1. Vulnerable Package and Version

• Package: com.handcent.app.nextsms
• Version: 10.9.9.7.

2. Details of the Vulnerability

        <provider
            android:name="com.handcent.sms.ti.b"
            android:exported="true"
            android:authorities="com.handcent.messaging.provider.MessageProvider"/> 

• The exported attribute for this component is set to True, but no proper permission settings have been applied.
• This misconfiguration allows a non-authenticated application to access the data in content provider.
• By accessing the path content://com.handcent.messaging.provider.MessageProvider/, not only can the Message table be exposed, but also other tables used by the app could potentially be revealed as well.

3. PoC

We have developed an application that triggers this vulnerability and attached the APK file along with a demonstration vedeo. This PoC demonstrates how the attached application accesses the MessageProvider to leak phone numbers and message history.

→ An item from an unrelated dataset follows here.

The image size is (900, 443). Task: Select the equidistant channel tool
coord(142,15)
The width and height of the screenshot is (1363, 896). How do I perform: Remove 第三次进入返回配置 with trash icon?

The provided code defines two buttons, each triggering a specific query to access different tables from a database through a ContentResolver.

• The provided code defines two buttons, each triggering a specific query to access different tables from a database through a ContentResolver.
• When the first button is clicked, it executes a query that attempts to retrieve all data from the “phones” table.
• When the second button is clicked, it performs a similar query but targets the “words” table.